## Page text
# # # # #

6-hydroxygenistein attenuates hypoxia-induced injury via activating Nrf2/HO-1 signaling pathway in PC12 cells.

4',5,6,7-tetrahydoxyisoflavone (6-hydroxygenistein, 6-OHG) is a hydroxylated derivative of genistein with excellent antioxidant activity, but whether 6-OHG can protect hypoxia-induced damage is unclear. The objective of current study was to evaluate the protective effect and underling mechanism of 6-OHG against hypoxia-induced injury via network pharmacology and cellular experiments. 6-OHG-related and hypoxia injury-related targets were screened by public databases. The intersected targets were used for constructing PPI network and performing GO and KEGG functional analysis. We induced injury in PC12 cells under hypoxia conditions and observed the effects and molecular mechanisms of 6-OHG on cellular damage. Network pharmacological analysis predicted that 6-OHG delayed hypoxia injury by mitigating oxidative stress, inflammatory response and apoptosis. Cellular experiments suggested that 6-OHG treatment mitigated cell damage, enhanced cell viability, reduced ROS production and MDA level, increased SOD and CAT activities and elevated GSH level in PC12 cell exposed to hypoxia. Additionally, 6-OHG treatment reduced the TNF-α and IL-6 levels and elevated the IL-10 content, while downregulated the NF-κB and TNF-α expressions. 6-OHG also inhibited the caspase-3 and - 9 activation and the Bax and cleaved caspase-3 expressions, and elevated the Bcl-2 expression. Moreover, 6-OHG remarkably enhanced Nrf2 nuclear translocation and increased HO-1 expression. Molecular docking also proved the strong binding affinities of 6-OHG with Nrf2 and HO-1. Furthermore, ML385, a specific Nrf2 inhibitor, eliminated the beneficial effects of 6-OHG. In summary, 6-OHG can alleviate hypoxia-induced injury in PC12 cells through activating Nrf2/HO-1 signaling pathway and may be developed as candidate for preventing neuro-damage induced by hypoxia.

# # # # #

In the 6-OHG abstract, list each oxidative stress measure that the cellular experiments report for PC12 cells under hypoxia, and give the direction in which 6-OHG treatment changed it.

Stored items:
# # # # #

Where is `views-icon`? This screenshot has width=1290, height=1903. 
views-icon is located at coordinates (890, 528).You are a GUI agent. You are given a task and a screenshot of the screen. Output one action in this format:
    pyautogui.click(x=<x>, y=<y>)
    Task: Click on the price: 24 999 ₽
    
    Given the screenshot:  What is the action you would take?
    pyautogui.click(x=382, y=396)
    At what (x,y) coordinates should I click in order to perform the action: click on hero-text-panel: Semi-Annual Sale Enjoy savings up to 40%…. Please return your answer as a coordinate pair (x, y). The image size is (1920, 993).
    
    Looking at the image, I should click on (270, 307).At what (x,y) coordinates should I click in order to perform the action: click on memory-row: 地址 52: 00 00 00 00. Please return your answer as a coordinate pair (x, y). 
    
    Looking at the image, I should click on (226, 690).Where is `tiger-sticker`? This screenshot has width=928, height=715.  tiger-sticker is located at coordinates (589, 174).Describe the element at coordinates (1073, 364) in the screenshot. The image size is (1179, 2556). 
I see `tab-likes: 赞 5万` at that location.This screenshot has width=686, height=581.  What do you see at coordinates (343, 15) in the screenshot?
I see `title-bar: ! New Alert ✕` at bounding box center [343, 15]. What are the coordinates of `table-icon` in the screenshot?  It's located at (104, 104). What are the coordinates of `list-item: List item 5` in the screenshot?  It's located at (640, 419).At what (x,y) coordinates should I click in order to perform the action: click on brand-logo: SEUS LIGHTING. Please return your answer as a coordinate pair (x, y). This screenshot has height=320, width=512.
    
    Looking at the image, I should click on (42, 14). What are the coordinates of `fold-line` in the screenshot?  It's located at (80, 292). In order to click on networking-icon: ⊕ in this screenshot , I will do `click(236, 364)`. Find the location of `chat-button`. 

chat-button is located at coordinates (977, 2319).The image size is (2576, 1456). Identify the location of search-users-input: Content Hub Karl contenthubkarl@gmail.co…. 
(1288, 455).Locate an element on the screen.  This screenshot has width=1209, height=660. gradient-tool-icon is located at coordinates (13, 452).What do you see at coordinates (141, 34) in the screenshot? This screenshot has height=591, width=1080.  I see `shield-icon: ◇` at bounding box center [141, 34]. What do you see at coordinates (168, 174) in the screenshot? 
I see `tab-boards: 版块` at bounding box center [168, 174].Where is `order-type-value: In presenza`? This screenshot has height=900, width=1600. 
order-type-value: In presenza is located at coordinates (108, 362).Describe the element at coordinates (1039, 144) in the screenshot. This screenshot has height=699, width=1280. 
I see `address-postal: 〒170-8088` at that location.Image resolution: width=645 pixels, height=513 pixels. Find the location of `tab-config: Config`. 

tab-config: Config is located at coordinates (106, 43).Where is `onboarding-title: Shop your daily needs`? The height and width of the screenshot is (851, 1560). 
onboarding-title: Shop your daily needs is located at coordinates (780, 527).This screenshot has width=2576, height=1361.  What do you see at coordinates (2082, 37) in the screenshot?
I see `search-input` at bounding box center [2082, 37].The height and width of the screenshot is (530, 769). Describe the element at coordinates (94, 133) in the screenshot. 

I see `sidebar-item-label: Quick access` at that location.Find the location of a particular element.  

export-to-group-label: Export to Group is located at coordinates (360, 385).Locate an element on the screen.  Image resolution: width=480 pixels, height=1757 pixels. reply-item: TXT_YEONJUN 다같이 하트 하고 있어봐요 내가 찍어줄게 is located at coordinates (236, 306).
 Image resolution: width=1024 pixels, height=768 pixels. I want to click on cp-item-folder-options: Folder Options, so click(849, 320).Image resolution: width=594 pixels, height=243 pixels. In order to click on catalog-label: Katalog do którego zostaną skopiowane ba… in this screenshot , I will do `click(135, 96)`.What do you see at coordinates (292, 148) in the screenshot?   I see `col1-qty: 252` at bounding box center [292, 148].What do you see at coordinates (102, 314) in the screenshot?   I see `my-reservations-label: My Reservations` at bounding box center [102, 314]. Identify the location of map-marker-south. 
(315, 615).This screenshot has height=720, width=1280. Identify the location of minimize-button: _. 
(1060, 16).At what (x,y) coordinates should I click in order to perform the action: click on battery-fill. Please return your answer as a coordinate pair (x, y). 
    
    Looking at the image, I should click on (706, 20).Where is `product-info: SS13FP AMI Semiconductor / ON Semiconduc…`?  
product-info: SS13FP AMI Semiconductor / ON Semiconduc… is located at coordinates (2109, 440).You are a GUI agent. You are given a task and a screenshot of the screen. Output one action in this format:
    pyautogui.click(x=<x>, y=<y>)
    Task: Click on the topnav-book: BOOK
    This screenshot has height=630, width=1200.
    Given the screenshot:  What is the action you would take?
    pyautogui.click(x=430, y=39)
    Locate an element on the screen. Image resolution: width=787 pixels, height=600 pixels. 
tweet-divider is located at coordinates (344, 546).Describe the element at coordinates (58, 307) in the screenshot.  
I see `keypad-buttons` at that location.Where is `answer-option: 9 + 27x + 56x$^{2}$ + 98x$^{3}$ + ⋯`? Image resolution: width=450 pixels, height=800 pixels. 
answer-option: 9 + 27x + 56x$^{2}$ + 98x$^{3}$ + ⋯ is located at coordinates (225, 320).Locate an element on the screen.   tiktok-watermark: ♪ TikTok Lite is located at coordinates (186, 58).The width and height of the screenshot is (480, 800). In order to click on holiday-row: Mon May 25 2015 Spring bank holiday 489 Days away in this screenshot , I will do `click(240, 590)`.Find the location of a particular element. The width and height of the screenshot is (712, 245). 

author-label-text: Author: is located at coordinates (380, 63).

# # # # #

## Solution to the exercise
- ROS production: reduced
- MDA level: reduced
- SOD activity: increased
- CAT activity: increased
- GSH level: elevated